It’s Baby Loss Awareness Week. On Thursday 15th October 2020, it’s a special day to remember our babies we didn’t get to keep and raise awareness. I’ll either be taking the day off social media or muting some topics.
It’s vitally important that we raise awareness of baby and infant loss and miscarriage. Families that go through it need support and recognition of their short and long term pain. Everyone reacts differently when they’re supporting a friend of family member through loss. Each one of those reactions can help those grieving, but many of them can cause pain too. I can’t tell anyone how to react because every grieving family deals with loss differently, we all need different things.
For me, I remember it every day. I don’t need a special day and I don’t want to be pushed to remember at times when I’m keeping myself busy with other things. I remember on my own terms and that’s important to my mental health.
So, I’m going to write a bit about our situation, how I feel and then do my first ever scheduled blog post.
Baby boy3 should have been born in June 2019. Instead, he arrived on the last day of January, far too early to be healthy and four weeks too early to have a chance of survival. The pain of that day was so much worse than the previous two pregnancies that had ended too early for us. We will always love boy3 tenderly and with deep sadness that he couldn’t stay with us. How much fun we’d be having with a 15 month old terror if he’d been born at the right time. We miss him every day and there will always be a hole where he isn’t.
Before him, I’d had a missed miscarriage before 12 weeks between large boy and small boy and then a disastrous pregnancy with an errant coil almost 4 years ago. Both of those were heart breaking too, with very difficult decisions. Not least because my body has never once laboured naturally in 5 pregnancies, it just doesn’t do that and so each time I’ve needed lots of medical intervention all the way to general anaesthetic for the miscarriages and C sections for the boys’ births.
Part of the reason I find BLAW so hard is that it falls exactly on the anniversary of the week that we found out we were pregnant with boy3, now 2 years ago.

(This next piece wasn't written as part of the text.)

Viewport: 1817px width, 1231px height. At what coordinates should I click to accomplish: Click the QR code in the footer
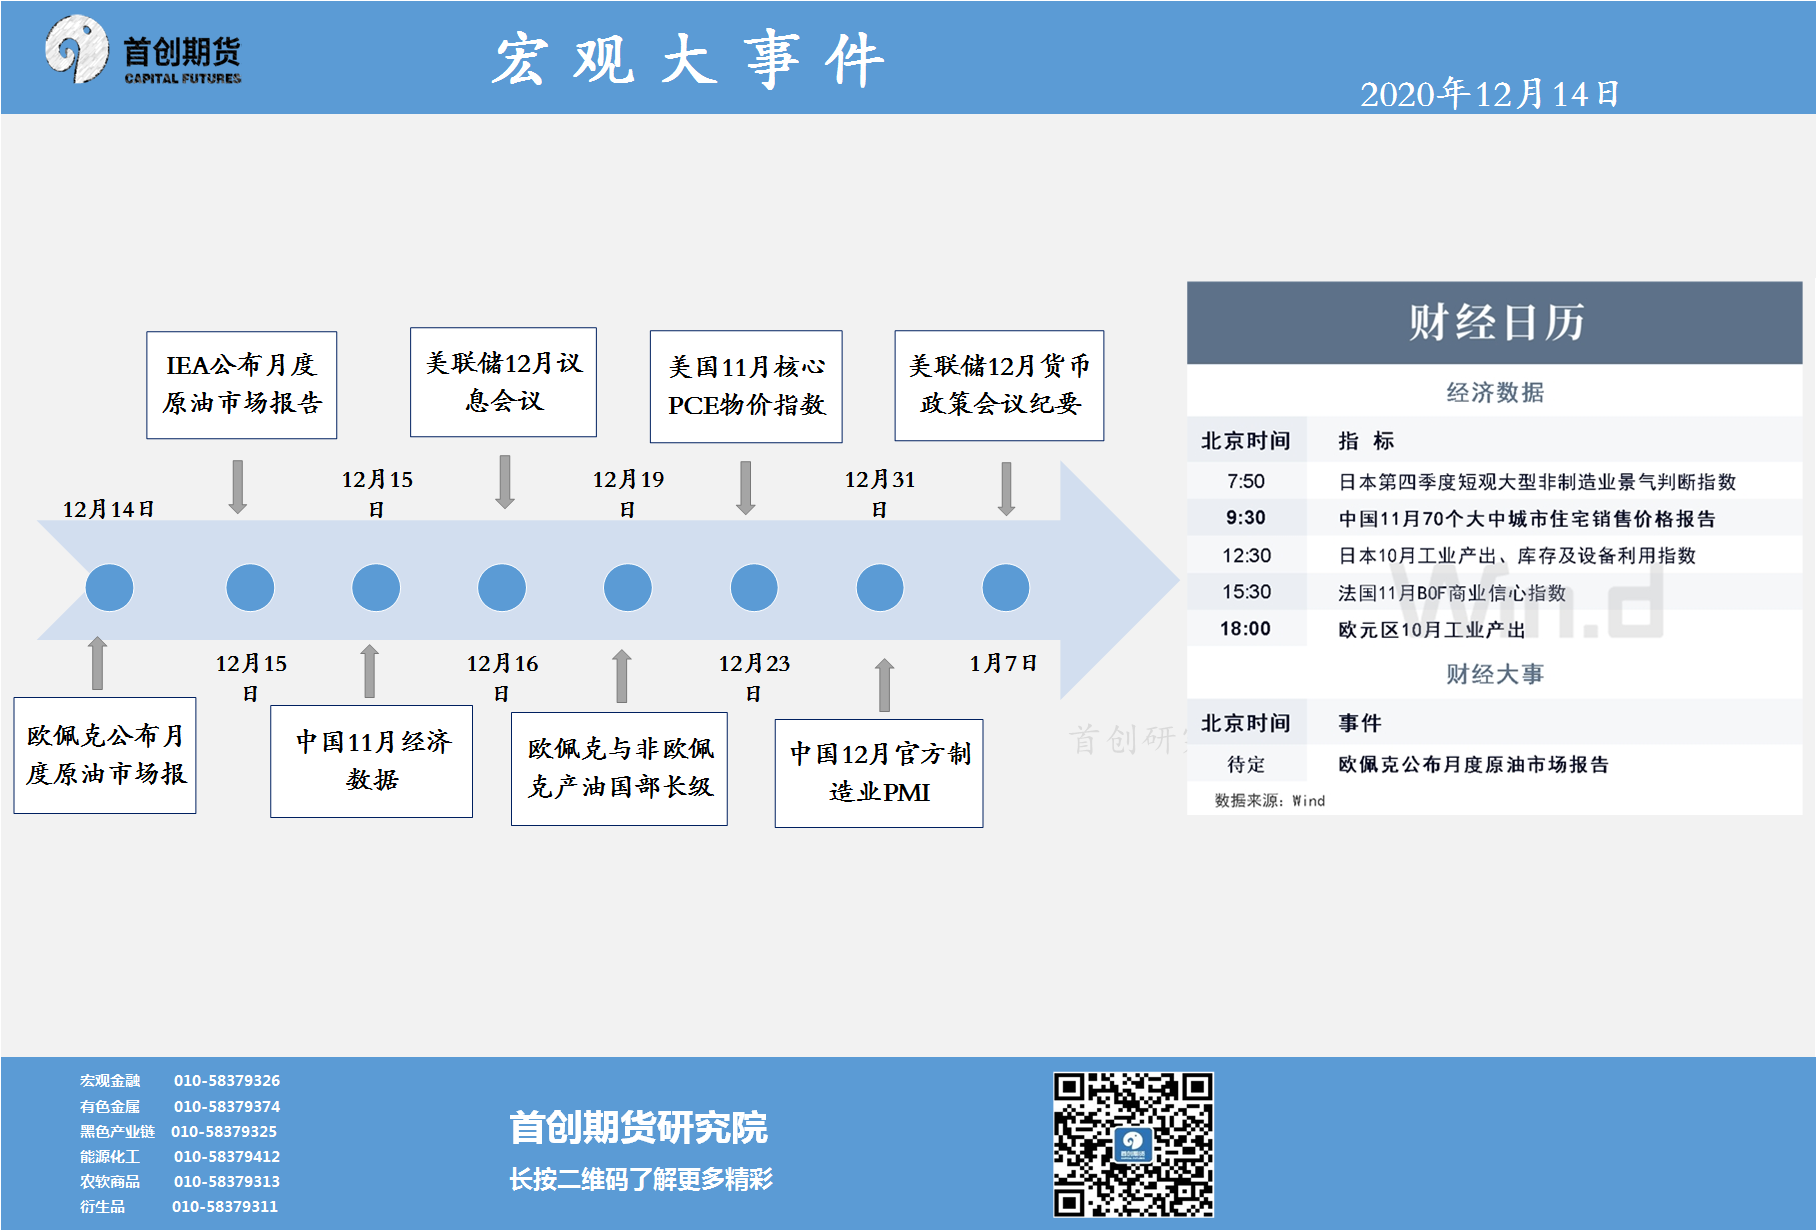[x=1132, y=1144]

Last year, I somehow didn’t notice but this year I knew the anniversary was coming up and when I realised it was BLAW coincided it was just magnified.

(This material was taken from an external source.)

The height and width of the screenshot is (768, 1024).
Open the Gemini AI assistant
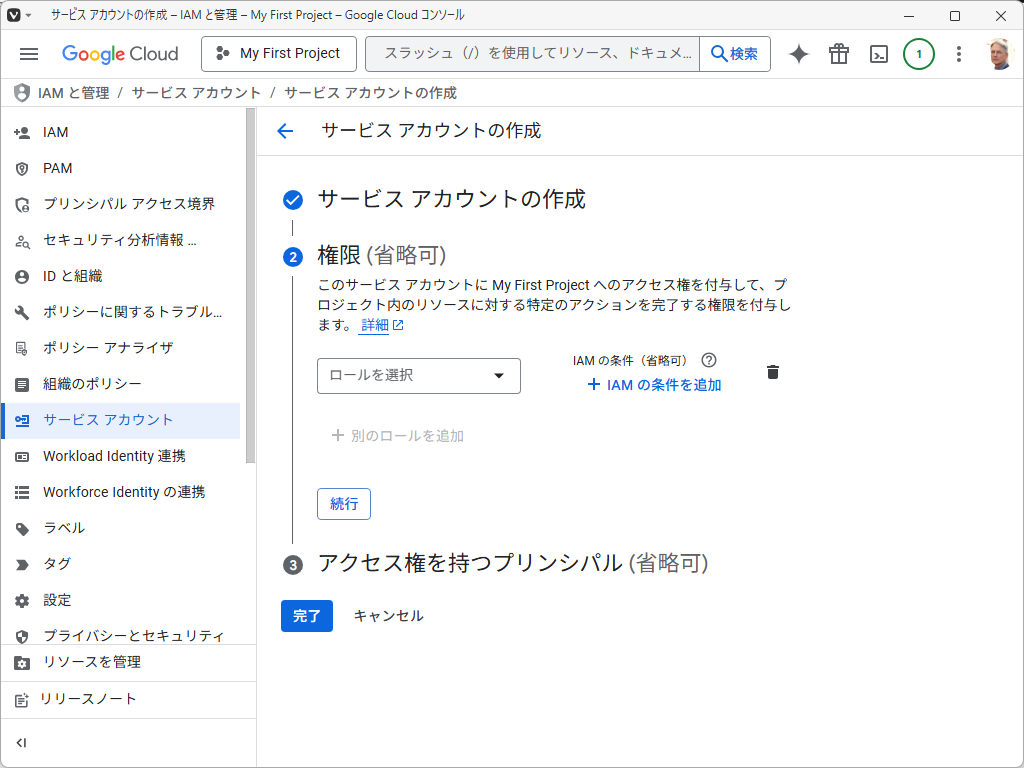[798, 54]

I’ll probably write something different next year, because grief evolves. We change and the way we feel about our loss changes with us and with time and distance.
Sometimes its raw and I want to scream in frustration and anger.
Sometimes the pain of missing boy3 is sharp and I feel like my heart is going to rip open.
Sometimes it’s just a dull ache in the background.
We’ve come a long way in the last 18 months or more. Getting out of bed isn’t the wrench it was in those first few weeks. Seeing babies doesn’t break my heart anymore. Even holding my friends’ babies is OK. But looking at the 12 week scan of himself’s colleague was too much a couple of weeks ago.
We’re recovering, slowly but surely. But, for me, BLAW is just too much this year.